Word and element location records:

# # # # #

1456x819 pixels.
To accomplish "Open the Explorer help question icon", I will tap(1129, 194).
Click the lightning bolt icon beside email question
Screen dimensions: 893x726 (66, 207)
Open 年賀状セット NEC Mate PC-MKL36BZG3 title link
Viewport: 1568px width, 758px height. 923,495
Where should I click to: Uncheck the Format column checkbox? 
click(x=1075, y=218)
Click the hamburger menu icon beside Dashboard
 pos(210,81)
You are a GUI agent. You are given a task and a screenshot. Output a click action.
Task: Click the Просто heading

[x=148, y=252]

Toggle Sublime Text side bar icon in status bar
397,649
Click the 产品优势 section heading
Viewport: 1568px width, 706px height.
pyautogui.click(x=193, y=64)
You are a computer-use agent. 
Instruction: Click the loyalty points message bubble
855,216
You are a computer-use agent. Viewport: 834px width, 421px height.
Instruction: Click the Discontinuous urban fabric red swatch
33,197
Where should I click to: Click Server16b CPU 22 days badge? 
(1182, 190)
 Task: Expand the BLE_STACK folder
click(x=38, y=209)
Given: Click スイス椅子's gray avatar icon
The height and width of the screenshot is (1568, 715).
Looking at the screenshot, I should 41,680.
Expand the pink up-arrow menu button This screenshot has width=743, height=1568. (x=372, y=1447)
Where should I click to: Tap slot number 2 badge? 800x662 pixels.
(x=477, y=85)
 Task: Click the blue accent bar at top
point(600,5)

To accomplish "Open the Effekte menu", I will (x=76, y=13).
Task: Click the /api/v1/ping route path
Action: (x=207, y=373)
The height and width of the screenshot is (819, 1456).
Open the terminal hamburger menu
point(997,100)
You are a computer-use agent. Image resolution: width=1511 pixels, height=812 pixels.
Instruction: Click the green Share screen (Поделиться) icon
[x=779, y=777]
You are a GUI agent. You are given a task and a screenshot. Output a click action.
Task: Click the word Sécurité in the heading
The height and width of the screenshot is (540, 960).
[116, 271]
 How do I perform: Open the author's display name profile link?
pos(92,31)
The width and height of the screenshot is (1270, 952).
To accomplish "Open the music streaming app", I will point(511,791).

# # # # #

__TASK DESCRIPTION__.
Please rewrite the entries above as a numbered list with one line per item, leaving out the blank lines.

__COMPLETE RESPONSE__.
1. 1456x819 pixels.
2. To accomplish "Open the Explorer help question icon", I will tap(1129, 194).
3. Click the lightning bolt icon beside email question
4. Screen dimensions: 893x726 (66, 207)
5. Open 年賀状セット NEC Mate PC-MKL36BZG3 title link
6. Viewport: 1568px width, 758px height. 923,495
7. Where should I click to: Uncheck the Format column checkbox? 
8. click(x=1075, y=218)
9. Click the hamburger menu icon beside Dashboard
10.  pos(210,81)
11. You are a GUI agent. You are given a task and a screenshot. Output a click action.
12. Task: Click the Просто heading
13. [x=148, y=252]
14. Toggle Sublime Text side bar icon in status bar
15. 397,649
16. Click the 产品优势 section heading
17. Viewport: 1568px width, 706px height.
18. pyautogui.click(x=193, y=64)
19. You are a computer-use agent. 
20. Instruction: Click the loyalty points message bubble
21. 855,216
22. You are a computer-use agent. Viewport: 834px width, 421px height.
23. Instruction: Click the Discontinuous urban fabric red swatch
24. 33,197
25. Where should I click to: Click Server16b CPU 22 days badge? 
26. (1182, 190)
27.  Task: Expand the BLE_STACK folder
28. click(x=38, y=209)
29. Given: Click スイス椅子's gray avatar icon
30. The height and width of the screenshot is (1568, 715).
31. Looking at the screenshot, I should 41,680.
32. Expand the pink up-arrow menu button This screenshot has width=743, height=1568. (x=372, y=1447)
33. Where should I click to: Tap slot number 2 badge? 800x662 pixels.
34. (x=477, y=85)
35.  Task: Click the blue accent bar at top
36. point(600,5)
37. To accomplish "Open the Effekte menu", I will (x=76, y=13).
38. Task: Click the /api/v1/ping route path
39. Action: (x=207, y=373)
40. The height and width of the screenshot is (819, 1456).
41. Open the terminal hamburger menu
42. point(997,100)
43. You are a computer-use agent. Image resolution: width=1511 pixels, height=812 pixels.
44. Instruction: Click the green Share screen (Поделиться) icon
45. [x=779, y=777]
46. You are a GUI agent. You are given a task and a screenshot. Output a click action.
47. Task: Click the word Sécurité in the heading
48. The height and width of the screenshot is (540, 960).
49. [116, 271]
50.  How do I perform: Open the author's display name profile link?
51. pos(92,31)
52. The width and height of the screenshot is (1270, 952).
53. To accomplish "Open the music streaming app", I will point(511,791).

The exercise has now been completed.